Originally commissioned by the FDA, the Institute of Medicine urged FDA officials last Friday to foster "a new framework that used both premarket clearance and improved postmarket surveillance of device performance to provide reasonable assurance of the safety and effectiveness of Class II devices." The IOM protests that premarket screenings are far too lax, as current standards neglect to provide a thorough examination of the safety and effectiveness of medical devices.
The 227-page report was anticipated to carry heavy weight with the FDA, but immediate action to scrap current FDA medical device standards, known as the 510(k) approval process, has met unanticipated resistance from FDA officials. Dr. Jeffrey Shuren, the FDA’s director of the Center for Devices and Radiological Health, commented that "the 510(k) process should not be eliminated" but that the FDA is "open to additional proposals and approaches for continued improvement of our device review programs."
The IOM is not advocating minor adjustments, but a comprehensive reconstruction of the 510(k) process:
"It’s not clear that the 510(k) process is serving the needs of either industry or patients, and simply modifying it again will not help," said committee chair David Challoner, emeritus vice president for health affairs, University of Florida, Gainesville. "The 510(k) process cannot achieve its stated goals — to promote innovation and make safe, effective devices available to patients in a timely manner — because they are fundamentally at odds with the statutes that govern how FDA must implement the process. While current information is not adequate to immediately start designing a new framework, we believe the agency can get the necessary data and establish a new process within a reasonable time frame."
"We startled a lot of people, including ourselves," asserted Challoner. "We realize we are suggesting a paradigm shift that will be disquieting to a number of constituencies." The report’s decisive proposal has spurred widespread rejection from industry leaders. The Advanced Medical Technology Association, one of the industry’s leading trade groups, branded the IOM’s proposal a grave "disservice to patients," alleging that "the report’s conclusions do not deserve serious consideration from the Congress or the Administration."
As a whole, the debate over the degree of FDA regulatory powers is a slippery balancing act. Consumer advocates say current regulations are not comprehensive enough to ensure safety and efficacy, while private-sector corporations and advocacy groups claim burdensome regulations make drugs and medical devices too expensive to develop.
A great many pharmaceutical companies and private-sector industry leaders postulate that the FDA has a fatal track record, as heightened regulation and extended clinical testing delay new drugs from entering the market — and sometimes eliminate them altogether. Indeed, the average time a drug takes to receive FDA approval has nearly doubled since the 1960s. Expenditures have also nearly doubled, as pre-clinical and clinical testing for a single drug burns an average of 12 to 15 years, while costing upwards of $800 million.
In August 2007, the D.C. Circuit Court of Appeals reversed a previous ruling that restricted a patient’s right to take investigational, FDA-unapproved drugs. The leukemia drug Gleevac passed its first phase of testing in 1998 — being ruled both safe and effective — but when physicians requested the drug for treatment in June 2001, the FDA denied their request. The clinical trials of Gleevac bear testimony to the overwhelming success it has had with leukemia patients, as nearly 80 percent of the test subjects are still alive today. Despite conclusive evidence, Gleevac did not receive approval until March 2003, after 3,600 patients had been denied the drug — many of whom died while waiting for it.
Likewise, the FDA has delayed countless lifesaving cancer drugs over the decades, which health experts claim leave thousands of cancer victims to die every year. Ronald Trowbridge and Steven Walker documented this medicinal roadblock in the Wall Street Journal:
The American Cancer Society reports that some 550,000 cancer patients die annually, making the number of cancer deaths from 1997 to 2005 about 4.8 million.
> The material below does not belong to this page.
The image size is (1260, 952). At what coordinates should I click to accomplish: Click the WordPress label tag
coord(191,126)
Over that same period, the FDA reports granting individual access to an investigational drug to not more than 650 people per year for all diseases and drugs — a pathetic, even cruel, pittance. A few thousand more patients managed to gain access by enrolling in relatively small clinical trials or exceedingly rare expanded access programs.
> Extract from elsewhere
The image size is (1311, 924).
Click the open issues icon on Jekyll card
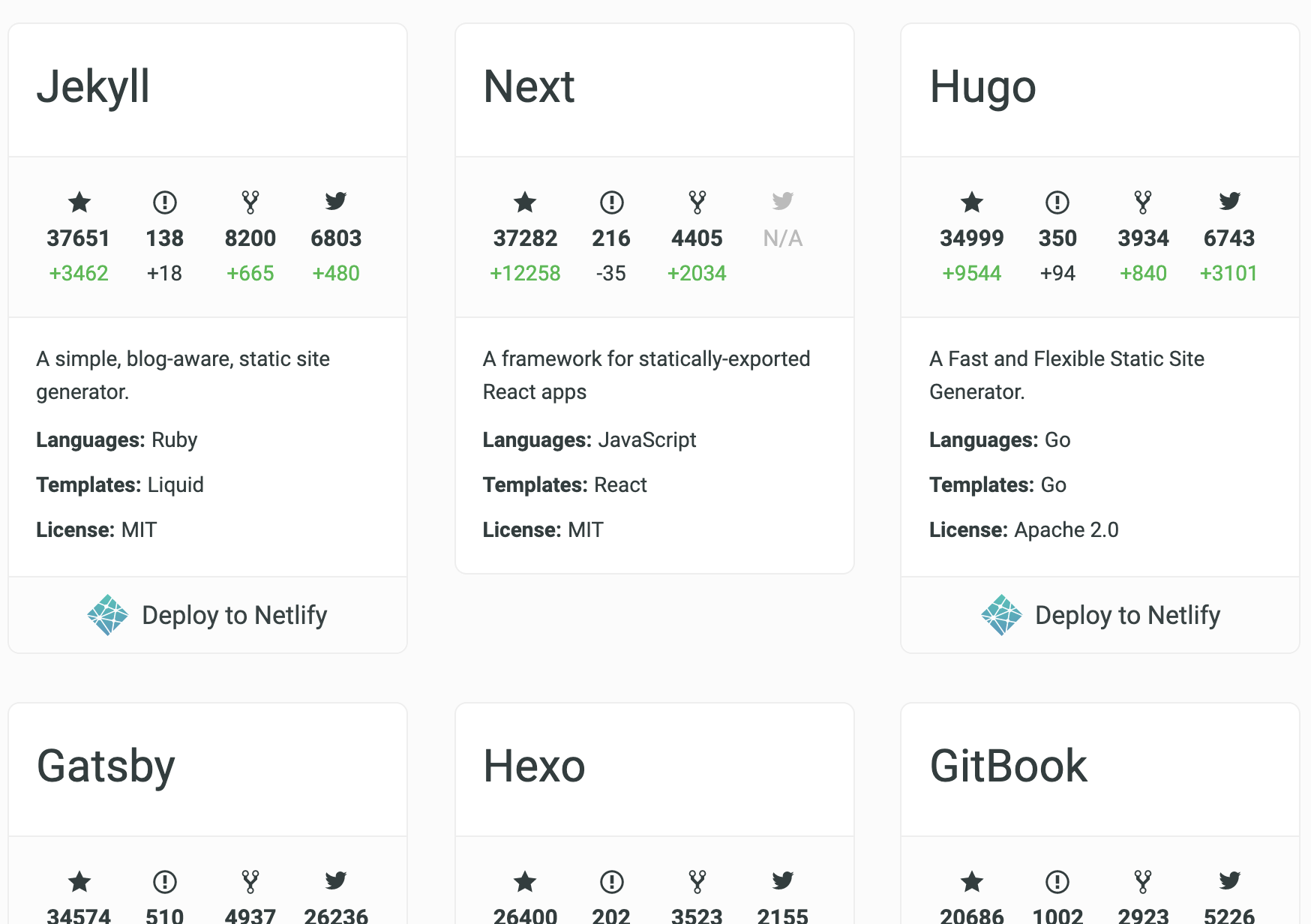[164, 202]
The FDA’s fatal performance in pharmaceuticals could, arguably, parry the effects of heightened medical device regulation, except instead of denying a cancer patient a lifesaving drug, it would mean denying a heart bypass patient a new and technologically-improved pacemaker.
Engineer Robert Fischell summed up this side of the argument a couple of weeks ago when he told a subcommittee of the House Energy and Commerce Committee,
It is not technology, science, ingenuity or the economy that is standing in the way of success in developing new medical technologies. In my opinion, it is today the FDA.